_ACTION ITEM:_
Every line of the data below that holds the string "breadcrumb" needs to be reported.

====== SOURCE MATERIAL ======

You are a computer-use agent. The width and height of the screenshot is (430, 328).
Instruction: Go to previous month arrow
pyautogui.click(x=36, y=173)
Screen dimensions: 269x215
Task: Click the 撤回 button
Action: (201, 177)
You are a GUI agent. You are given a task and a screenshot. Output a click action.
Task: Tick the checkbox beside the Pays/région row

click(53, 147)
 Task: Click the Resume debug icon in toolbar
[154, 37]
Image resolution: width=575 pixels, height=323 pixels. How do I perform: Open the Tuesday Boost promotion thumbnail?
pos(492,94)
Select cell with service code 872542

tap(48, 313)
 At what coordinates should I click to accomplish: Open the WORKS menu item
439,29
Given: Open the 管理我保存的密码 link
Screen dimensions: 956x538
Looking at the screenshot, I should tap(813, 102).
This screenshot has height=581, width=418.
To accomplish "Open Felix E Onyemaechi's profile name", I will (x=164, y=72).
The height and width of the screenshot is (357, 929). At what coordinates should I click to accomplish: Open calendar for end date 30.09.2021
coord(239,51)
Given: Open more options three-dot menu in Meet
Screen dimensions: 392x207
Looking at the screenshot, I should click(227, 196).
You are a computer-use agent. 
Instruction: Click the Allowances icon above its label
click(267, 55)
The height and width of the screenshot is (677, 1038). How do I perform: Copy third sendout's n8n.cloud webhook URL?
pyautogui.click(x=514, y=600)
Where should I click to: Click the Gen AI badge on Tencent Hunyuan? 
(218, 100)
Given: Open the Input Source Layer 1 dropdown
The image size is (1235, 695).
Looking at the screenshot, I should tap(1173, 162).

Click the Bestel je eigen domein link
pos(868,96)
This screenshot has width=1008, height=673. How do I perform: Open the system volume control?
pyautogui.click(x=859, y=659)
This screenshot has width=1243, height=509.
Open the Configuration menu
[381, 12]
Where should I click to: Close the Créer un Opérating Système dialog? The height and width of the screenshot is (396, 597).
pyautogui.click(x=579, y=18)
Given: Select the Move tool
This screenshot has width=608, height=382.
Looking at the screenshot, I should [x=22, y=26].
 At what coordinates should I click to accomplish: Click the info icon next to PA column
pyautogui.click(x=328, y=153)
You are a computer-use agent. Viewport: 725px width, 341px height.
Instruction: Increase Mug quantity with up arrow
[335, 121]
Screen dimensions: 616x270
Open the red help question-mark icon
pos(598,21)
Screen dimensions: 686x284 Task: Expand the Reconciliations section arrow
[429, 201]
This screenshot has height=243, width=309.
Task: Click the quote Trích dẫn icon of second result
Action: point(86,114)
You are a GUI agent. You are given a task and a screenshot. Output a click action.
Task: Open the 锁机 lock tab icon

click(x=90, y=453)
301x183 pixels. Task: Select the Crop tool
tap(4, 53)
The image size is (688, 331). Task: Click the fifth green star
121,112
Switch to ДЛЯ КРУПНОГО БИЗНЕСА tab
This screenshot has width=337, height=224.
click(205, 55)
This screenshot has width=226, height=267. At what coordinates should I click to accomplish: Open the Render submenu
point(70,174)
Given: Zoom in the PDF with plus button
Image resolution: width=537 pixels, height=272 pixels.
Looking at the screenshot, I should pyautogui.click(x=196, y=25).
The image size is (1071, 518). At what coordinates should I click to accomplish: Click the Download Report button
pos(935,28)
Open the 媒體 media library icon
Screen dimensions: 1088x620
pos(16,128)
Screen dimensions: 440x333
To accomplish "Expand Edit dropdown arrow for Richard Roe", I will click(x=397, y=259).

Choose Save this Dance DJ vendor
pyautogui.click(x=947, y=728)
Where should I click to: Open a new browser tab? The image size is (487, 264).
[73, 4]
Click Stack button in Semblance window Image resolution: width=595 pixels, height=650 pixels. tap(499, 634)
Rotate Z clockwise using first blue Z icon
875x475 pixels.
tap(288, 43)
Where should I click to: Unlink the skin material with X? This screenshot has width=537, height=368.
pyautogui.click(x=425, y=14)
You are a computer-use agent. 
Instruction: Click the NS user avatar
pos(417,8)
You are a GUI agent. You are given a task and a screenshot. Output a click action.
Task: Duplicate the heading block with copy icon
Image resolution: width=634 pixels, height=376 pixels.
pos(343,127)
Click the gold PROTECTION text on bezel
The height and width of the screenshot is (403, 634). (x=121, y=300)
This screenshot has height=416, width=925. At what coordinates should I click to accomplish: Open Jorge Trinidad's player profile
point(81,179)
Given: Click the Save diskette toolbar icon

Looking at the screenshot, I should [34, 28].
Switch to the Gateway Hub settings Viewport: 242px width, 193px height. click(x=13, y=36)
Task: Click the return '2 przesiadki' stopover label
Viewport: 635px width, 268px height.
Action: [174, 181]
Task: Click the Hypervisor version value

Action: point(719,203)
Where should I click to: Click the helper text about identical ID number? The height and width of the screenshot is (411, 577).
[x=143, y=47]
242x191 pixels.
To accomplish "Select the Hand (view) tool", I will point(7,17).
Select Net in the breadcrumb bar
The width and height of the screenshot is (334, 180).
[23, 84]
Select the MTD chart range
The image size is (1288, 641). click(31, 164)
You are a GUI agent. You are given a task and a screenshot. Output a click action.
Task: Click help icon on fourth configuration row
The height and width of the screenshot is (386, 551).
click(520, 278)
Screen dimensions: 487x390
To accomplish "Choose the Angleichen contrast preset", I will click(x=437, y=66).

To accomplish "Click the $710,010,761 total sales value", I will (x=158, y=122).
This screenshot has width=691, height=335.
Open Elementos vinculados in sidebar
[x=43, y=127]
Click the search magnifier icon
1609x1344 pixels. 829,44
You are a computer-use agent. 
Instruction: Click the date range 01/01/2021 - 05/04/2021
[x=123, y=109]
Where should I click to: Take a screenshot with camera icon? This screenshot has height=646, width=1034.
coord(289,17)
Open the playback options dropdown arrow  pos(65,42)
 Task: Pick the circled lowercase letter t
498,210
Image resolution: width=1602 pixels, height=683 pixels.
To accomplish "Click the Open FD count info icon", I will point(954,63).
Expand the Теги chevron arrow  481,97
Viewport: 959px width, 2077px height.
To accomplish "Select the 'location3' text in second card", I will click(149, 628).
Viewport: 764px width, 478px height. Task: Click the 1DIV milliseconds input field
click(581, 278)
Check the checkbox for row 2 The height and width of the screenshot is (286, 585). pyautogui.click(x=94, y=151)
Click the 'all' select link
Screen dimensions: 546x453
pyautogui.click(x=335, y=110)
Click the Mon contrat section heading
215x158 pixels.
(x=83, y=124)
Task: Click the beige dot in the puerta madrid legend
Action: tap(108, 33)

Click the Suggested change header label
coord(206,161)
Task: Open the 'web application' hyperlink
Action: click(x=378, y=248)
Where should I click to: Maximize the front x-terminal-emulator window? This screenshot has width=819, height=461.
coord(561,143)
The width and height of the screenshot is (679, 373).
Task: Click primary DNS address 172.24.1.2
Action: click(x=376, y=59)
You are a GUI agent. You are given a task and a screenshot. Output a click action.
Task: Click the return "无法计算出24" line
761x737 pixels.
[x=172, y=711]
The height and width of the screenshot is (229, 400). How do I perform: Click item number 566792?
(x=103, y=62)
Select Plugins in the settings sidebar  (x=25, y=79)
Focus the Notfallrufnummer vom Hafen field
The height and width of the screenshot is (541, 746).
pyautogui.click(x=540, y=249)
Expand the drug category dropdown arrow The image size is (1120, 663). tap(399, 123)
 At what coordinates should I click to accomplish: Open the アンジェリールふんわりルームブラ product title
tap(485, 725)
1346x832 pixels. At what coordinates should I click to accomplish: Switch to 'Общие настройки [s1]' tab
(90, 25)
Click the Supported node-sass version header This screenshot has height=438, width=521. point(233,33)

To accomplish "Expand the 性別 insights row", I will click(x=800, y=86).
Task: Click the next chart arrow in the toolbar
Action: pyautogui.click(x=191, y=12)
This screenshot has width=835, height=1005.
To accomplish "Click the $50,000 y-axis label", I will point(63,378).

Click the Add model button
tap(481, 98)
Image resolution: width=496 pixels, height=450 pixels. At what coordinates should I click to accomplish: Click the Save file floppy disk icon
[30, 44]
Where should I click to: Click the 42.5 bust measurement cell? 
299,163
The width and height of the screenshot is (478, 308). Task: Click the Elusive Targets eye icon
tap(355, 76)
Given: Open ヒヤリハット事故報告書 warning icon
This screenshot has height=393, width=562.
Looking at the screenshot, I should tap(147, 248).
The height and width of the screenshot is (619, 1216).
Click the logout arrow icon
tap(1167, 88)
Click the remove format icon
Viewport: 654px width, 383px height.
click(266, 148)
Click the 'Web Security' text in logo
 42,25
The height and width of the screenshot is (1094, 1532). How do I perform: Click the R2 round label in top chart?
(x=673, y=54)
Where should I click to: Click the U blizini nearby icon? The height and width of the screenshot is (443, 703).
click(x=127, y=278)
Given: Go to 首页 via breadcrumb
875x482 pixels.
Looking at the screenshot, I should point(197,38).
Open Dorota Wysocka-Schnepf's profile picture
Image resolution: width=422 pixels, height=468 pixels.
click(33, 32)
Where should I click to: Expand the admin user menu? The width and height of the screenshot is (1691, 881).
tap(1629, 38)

======

_REPLY:_
Select Net in the breadcrumb bar
Given: Go to 首页 via breadcrumb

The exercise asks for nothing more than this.